Records from a pointing dataset:
——
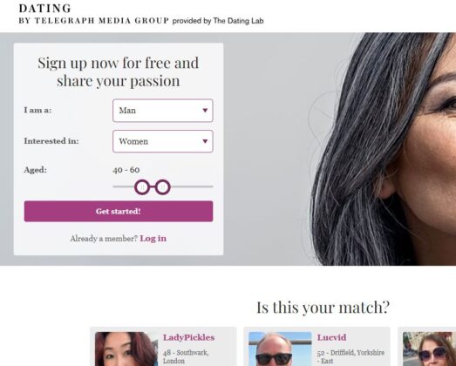Screen dimensions: 456x366
Task: Click the Dating by Telegraph Media Group logo
Action: [x=93, y=14]
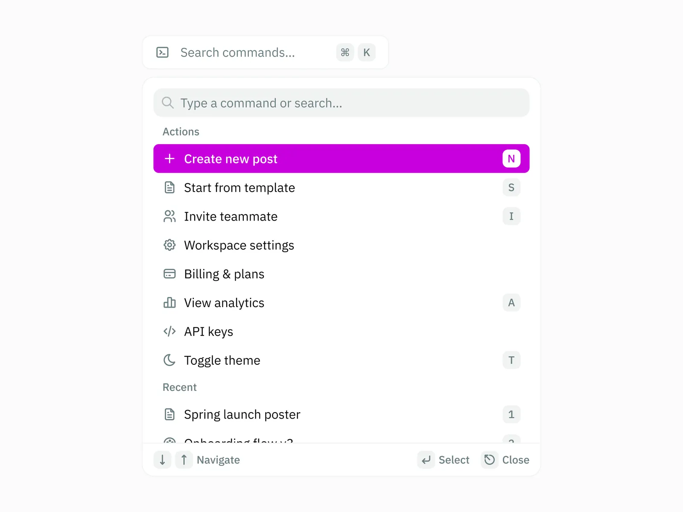
Task: Click the code brackets icon for API keys
Action: 169,332
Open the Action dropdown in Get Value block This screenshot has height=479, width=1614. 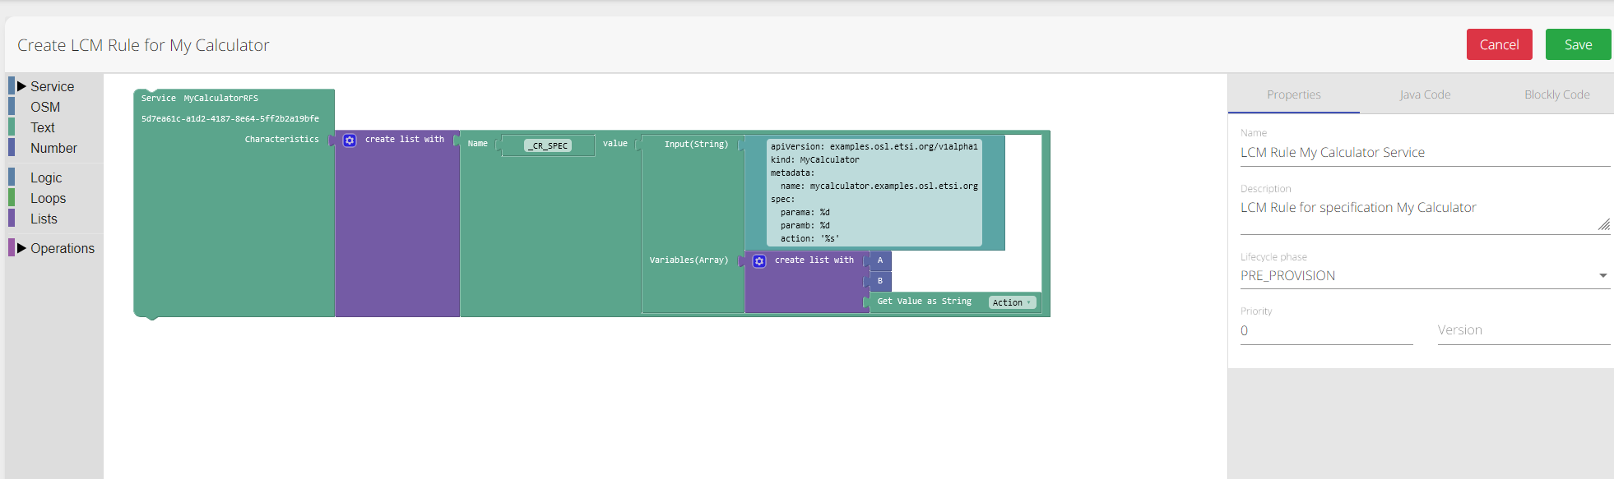(x=1011, y=302)
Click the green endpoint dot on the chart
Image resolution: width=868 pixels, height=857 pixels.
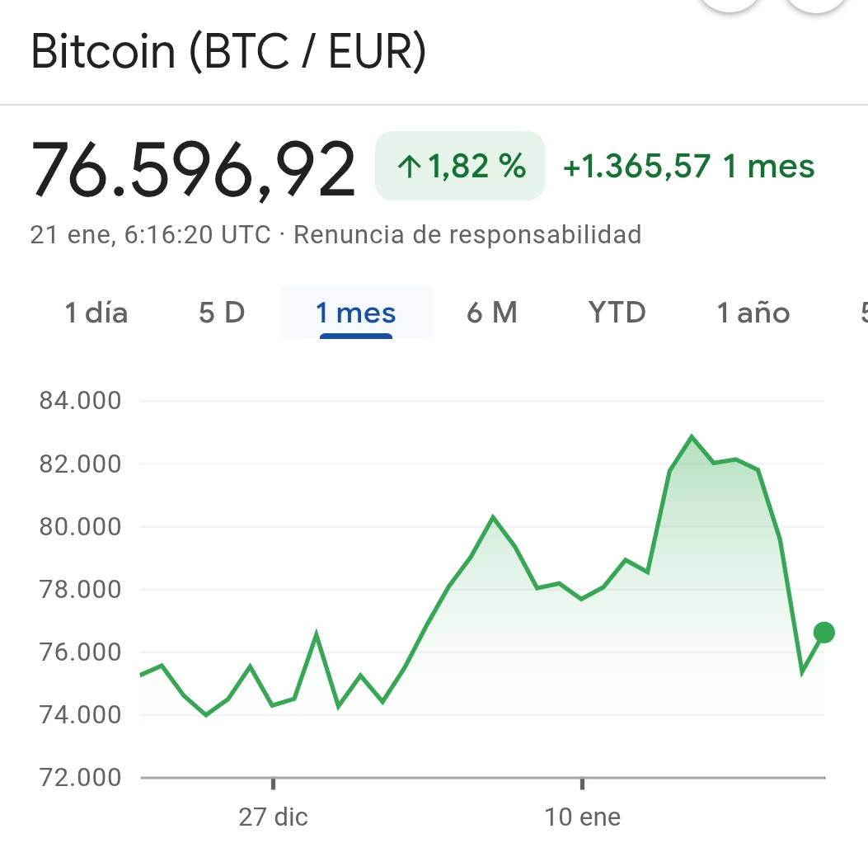click(x=823, y=633)
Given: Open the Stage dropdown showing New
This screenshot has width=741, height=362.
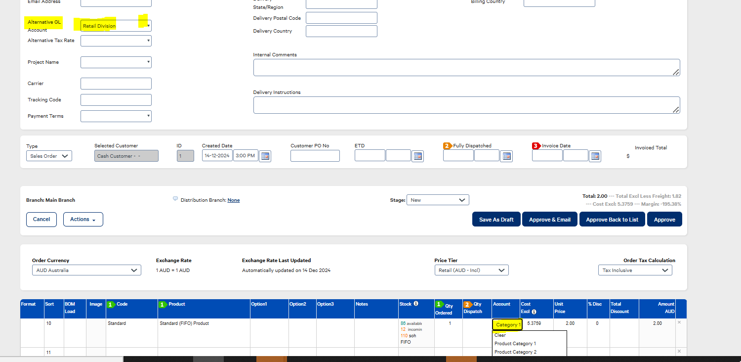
——
Objective
Swap "green" for "blue" in the material above, from the line with "Click the green endpoint dot on the chart" up to and including the last line, and give those lines back with nothing else changed. Leave the pictures out of your answer.

The solution
Click the blue endpoint dot on the chart
Image resolution: width=868 pixels, height=857 pixels.
click(x=823, y=633)
Given: Open the Stage dropdown showing New
This screenshot has width=741, height=362.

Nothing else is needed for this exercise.